Given an input binary, the output is a memory image in the address space containing the dynamic linker. A host of details matter to this transformation: symbol visibility, relocation semantics, program header semantics, and so on. We currently have a specification (in Lem) of some of these, which has been used as a testable specification for static linking. This project will most likely benefit by extending these, albeit in the context of a new executable specification simulating the dynamic linker rather than the (static) “batch” compile-time linker. Another useful component would be ptrace()-based tool for testing against the memory image actually produced by real dynamic linker.

Initially one would probably factor out the filesystem aspects, i.e. assume that the output of ldd is known and ignore features such as preloading and auditing that can affect this. These could then be added in later as extensions. One would probably also want to work with preexisting binaries; specifying and checking the (static) production of dynamically-linkable binaries could again be a useful optional extra, for which we have some initial work.

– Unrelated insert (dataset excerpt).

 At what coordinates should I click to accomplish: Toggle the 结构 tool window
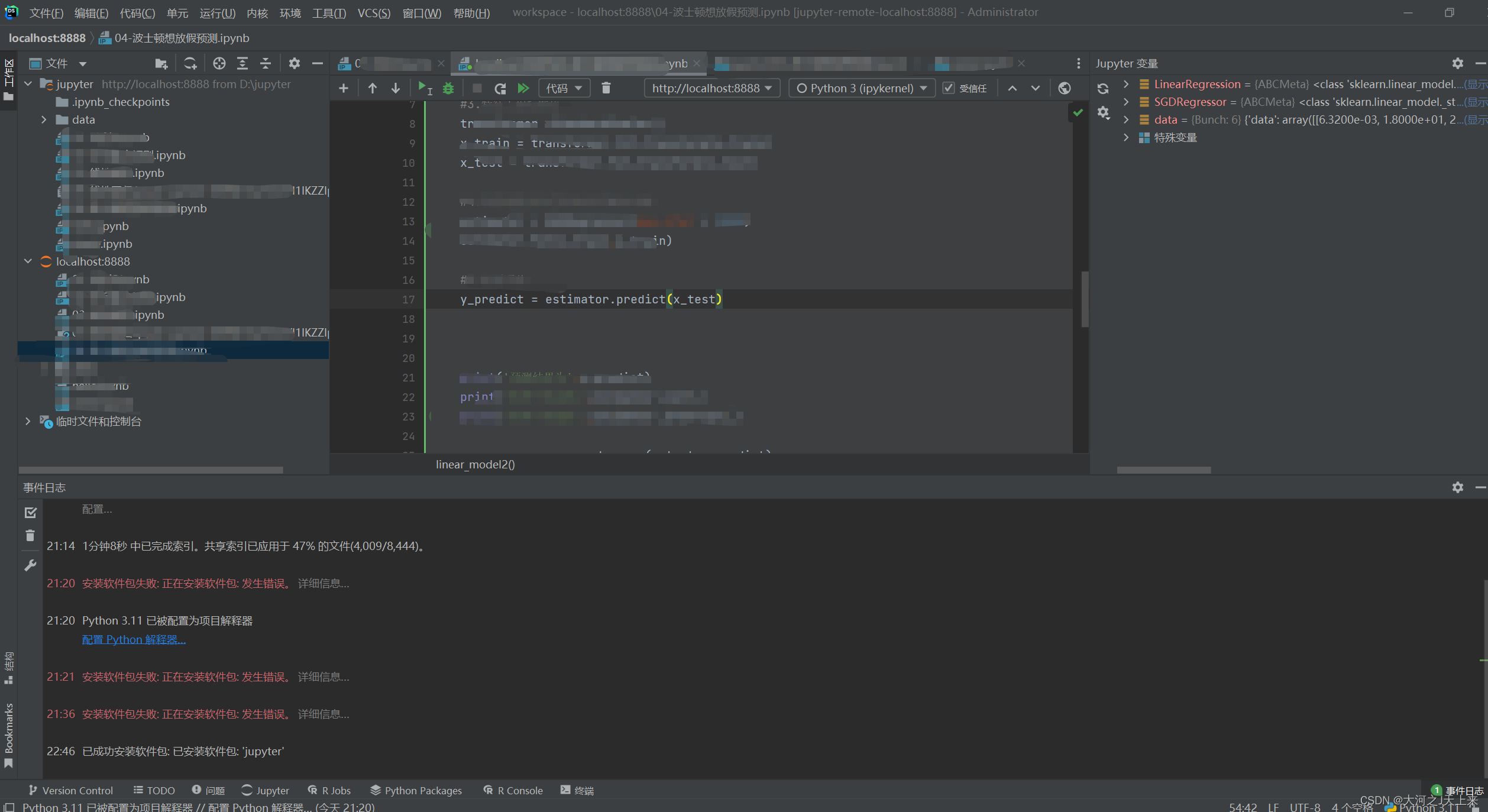click(9, 665)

A machine-readable, testable system call specification usable by instrumentation-based tools

Many programming tools, including debuggers and tracers and also, especially, tools built with instrumentation frameworks such as Valgrind or DynamoRIO, require knowledge of the system call interface. Currently these use hand-maintained knowledge of syscalls which is often incomplete and/or incorrect. Pooling and automating these specifications would improve quality and completeness, reducing the costs of keeping tools up-to-date. Candidate tools/frameworks include qemu, DynamoRIO, Valgrind, gdb, strace, and our own ppcmem/rmem.

A system call's register footprint (arguments in/out, clobbers) is defined by the kernel ABI. Most system calls also have a memory footprint, which is much harder to describe. Some tooling for describing and testing Linux system call interface and a very partial specification of calls' read/written memory footprints can be supplied as a starting point.

Other useful information includes argument types (mostly done already), possible error codes and their necessary and/or sufficient preconditions, the latter perhaps initially limited to argument well-formedness but extending later to details of the existing memory map, file descriptor state, resource limits, signal dispositions, and so on. (Of course error conditions also depend on filesystem state, which is rather complex by itself, and subject to interesting race conditions; a thorough job of this is not feasible within one project, but some cases could be addressed.)

One extension of memory footprints concerns the well-definedness of the contents of memory written and/or read—for example Valgrind's Memcheck would ideally consume a specification of output (written) definedness as a function of input (read) definedness.

System calls are “downcalls”; the specification could also consider system “upcalls”, mostly meaning kernel-generated signals, the conditions on which they might occur and the properties expected to be true of the process state at those times.

This project would ideally pick a couple of tools and a couple of architectures (including AArch64) and produce a testable specification usable by both tools on both architectures as a replacement for current ad-hoc architectures, including specification of those aspects of the interface that matter to those tools. We assume the host tool/framework already has mechanisms for recognising when a system call is occurring, and what state the process memory/registers are in. We also assume the tool has a means to request system calls (typically emulated by issuing host system calls, perhaps doing a verbatim or modified version of the guest code's system call, e.g. to do guest/host address translation).

Maintaining testability of the overall spec is useful, e.g. using SystemTap or DTrace to check actual system state against what the specification says should happen. Again a proof-of-concept for memory footprints will be provided for extension.